# It's done, steak on new grill



## 007bond-jb (May 31, 2007)

http://www.youtube.com/watch?v=O7i31D9lC4Y
http://www.youtube.com/watch?v=GKGFicsCZxM


----------



## Cliff H. (May 31, 2007)

That is mo better JB.  Looks like you got it broke in right already.


----------



## ScottyDaQ (May 31, 2007)

Mmmm those are my kinda steaks!


----------



## 007bond-jb (May 31, 2007)

Are you talkin bout my offset or my new grill?


----------



## Smokey_Joe (May 31, 2007)

MMMMM... cupcakes with old timey fudge icing and some ice cold milk....MMMMM

Oh..the filet loked good too  !

What kinda 1976 smoker ya got back there boy?


----------



## 007bond-jb (May 31, 2007)

Yes you missed the video, huh? The offset wasen't lit. The thermo you are refering to is a oven therm. just sitting on the firebox. The smoke chamber has 3 thremos 1 top doam, & 2 at grate level


----------



## SteerCrazy (May 31, 2007)

nice lookin feelay boy!


----------



## 007bond-jb (May 31, 2007)

SteerCrazy said:
			
		

> nice lookin feelay boy!



 

quote="Smokey_Joe"]MMMMM... cupcakes with old timey fudge icing and some ice cold milk....MMMMM

Oh..the filet loked good too  !

What kinda 1976 smoker ya got back there boy?  [/quote]

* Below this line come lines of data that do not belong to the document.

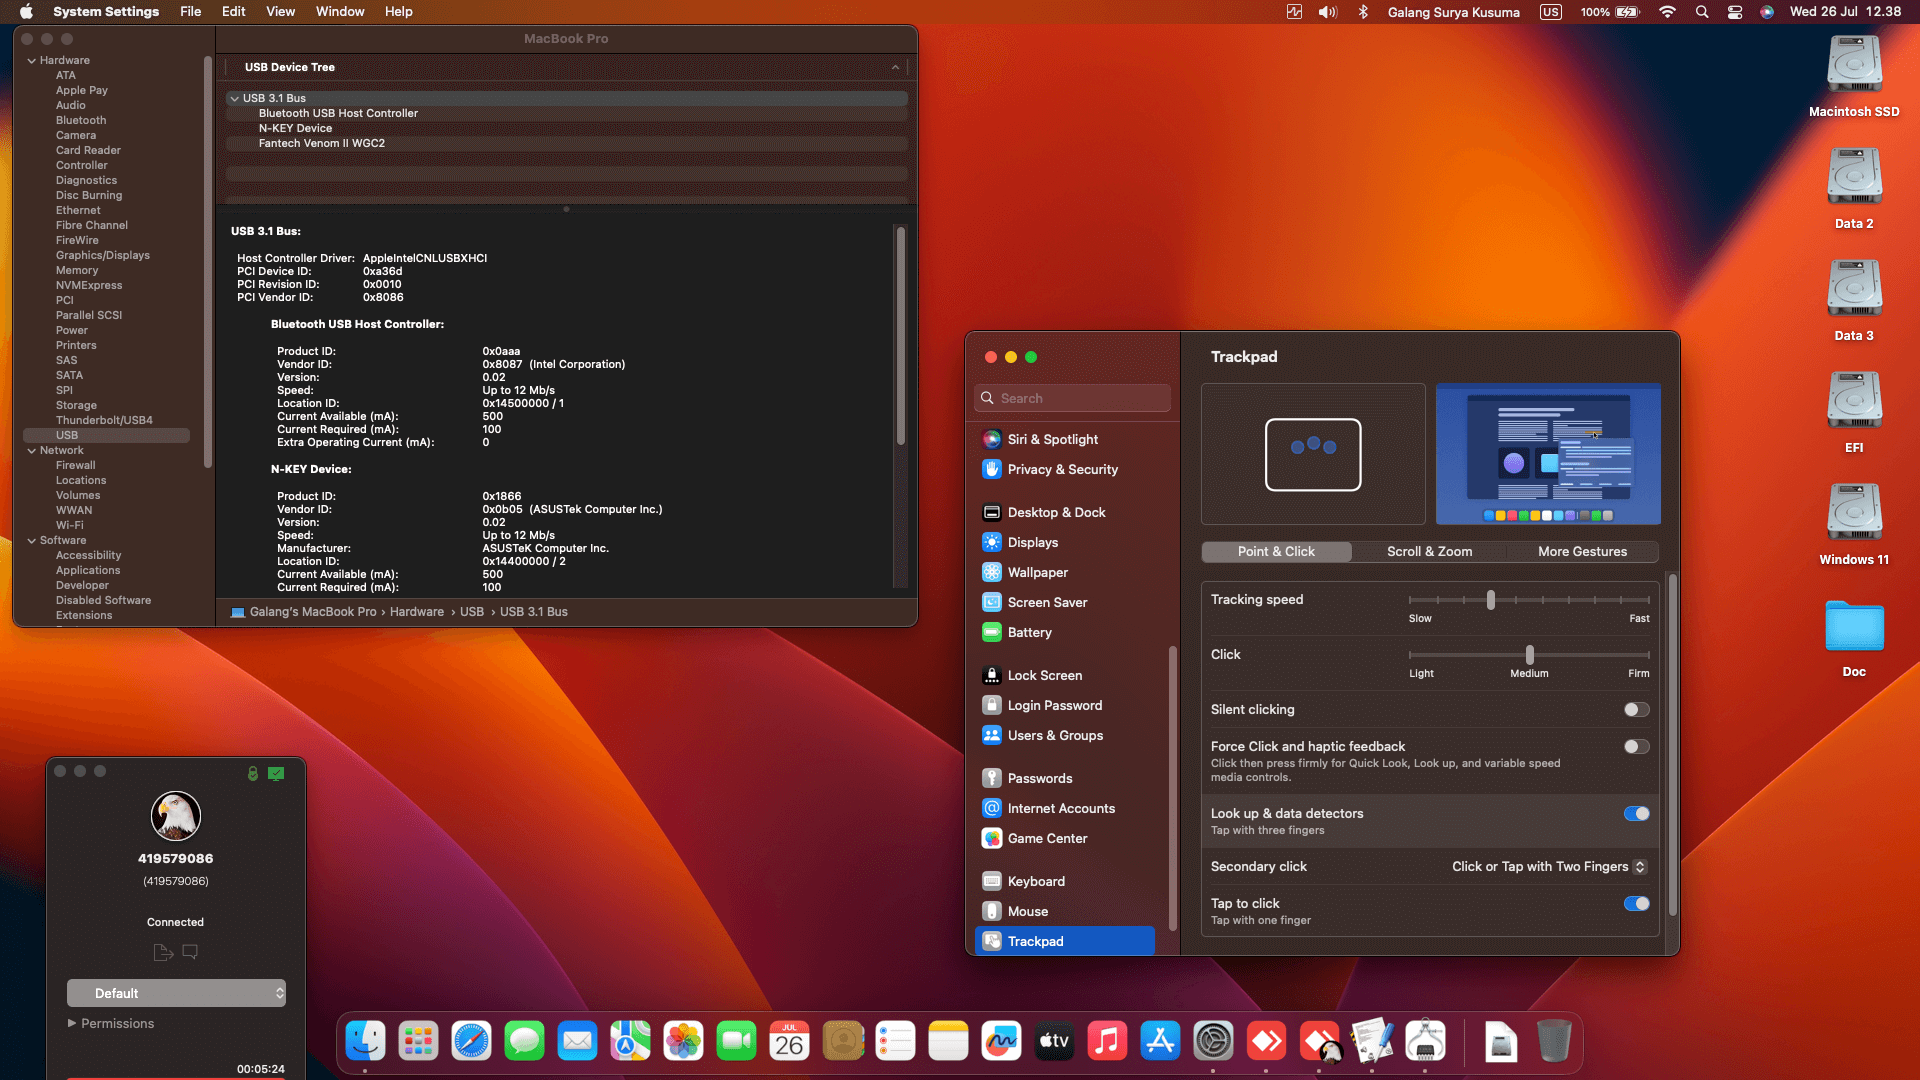Click the USB 3.1 Bus breadcrumb link

(x=534, y=611)
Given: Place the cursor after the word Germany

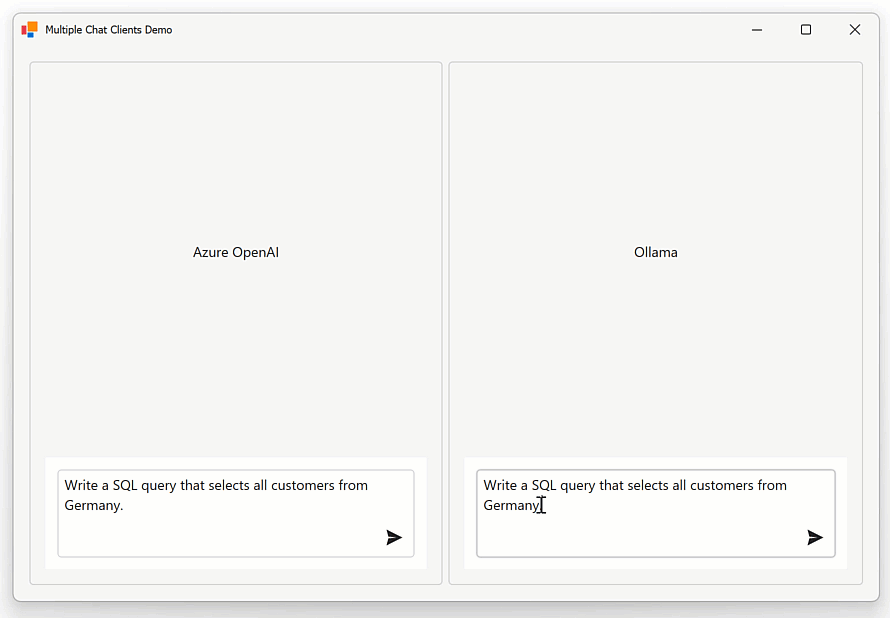Looking at the screenshot, I should coord(539,505).
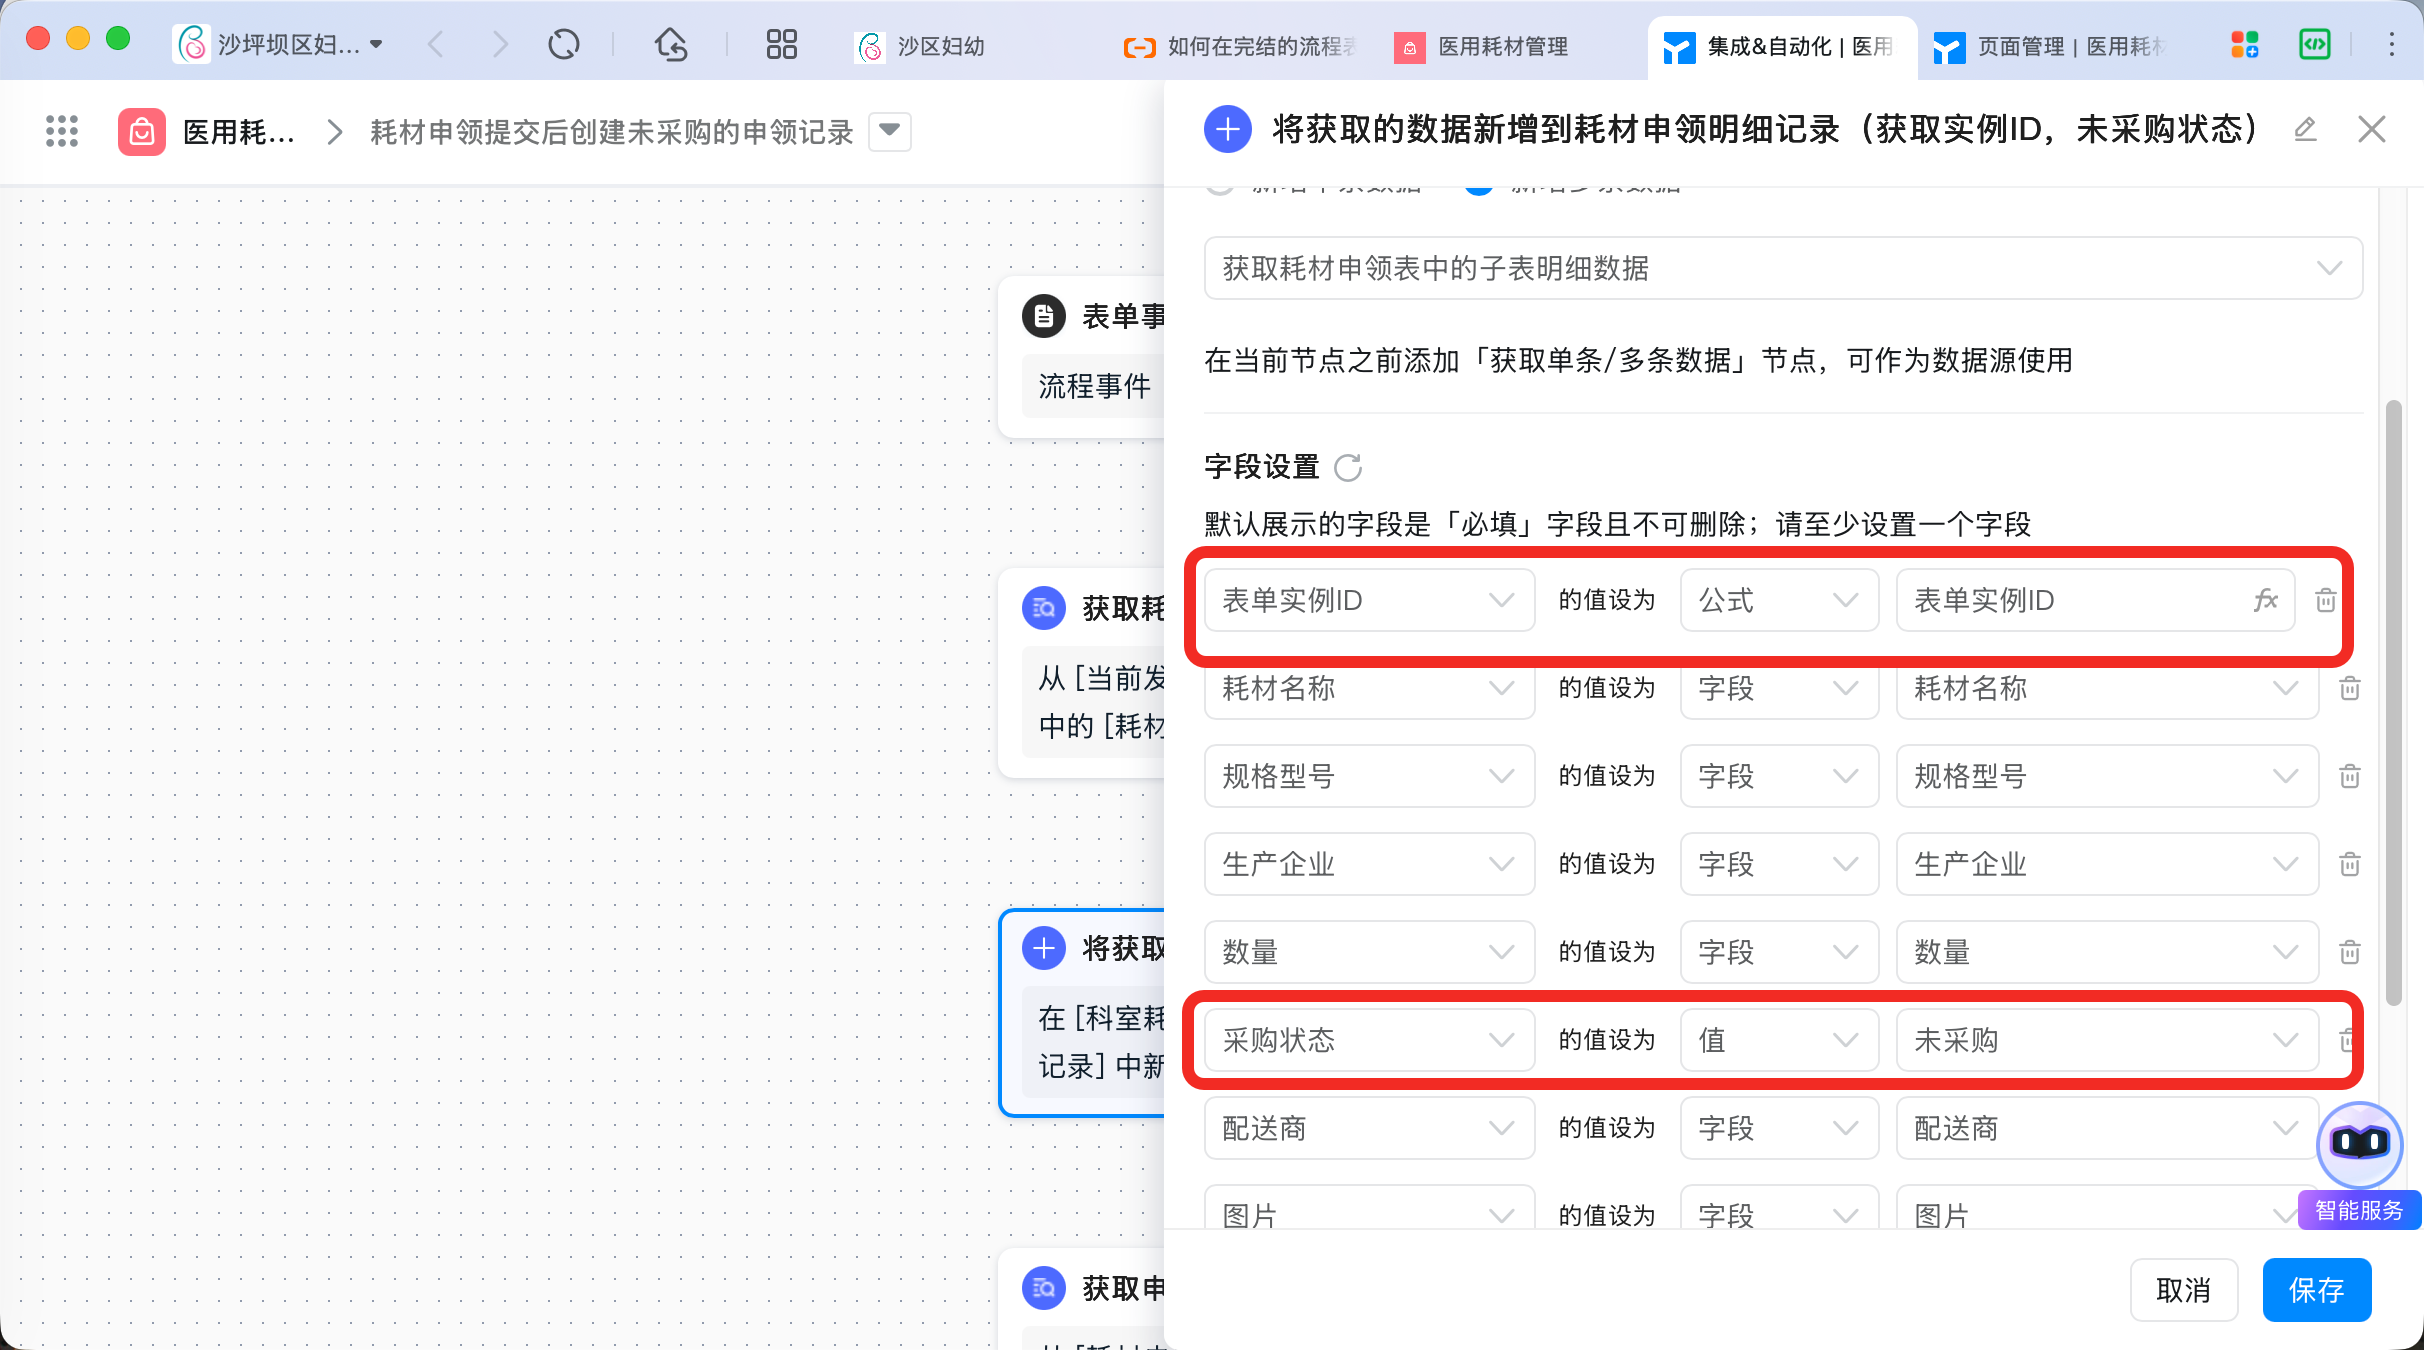Click trash icon for 生产企业 field row

point(2349,864)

Them  cup cakes  were real fine Too

Over Here Boy
http://www.bbq-4-u.com/viewtopic.php?t=7986


----------



## Smokey_Joe (May 31, 2007)

Dang!...I even posted IN that thread...I gots me some of that CRS syndrome goin on!  CAN'T REMEMBER SHIT


----------



## Puff1 (May 31, 2007)

Lookin' good boy 8)


----------



## Diva Q (May 31, 2007)

yummy looking meal. 

For some reason I crave steak and chocolate now.


----------



## 007bond-jb (May 31, 2007)

I'm a hafta post the recipe for sheet cake, FRESH not from no damm mix, From Scratch Yall


----------



## Captain Morgan (May 31, 2007)

quit eatin dem cupcakes in front of me, BOY!


----------



## john a (May 31, 2007)

Keep it up JB, you're gonna make me go out and buy some more steaks. That looks terrific.


----------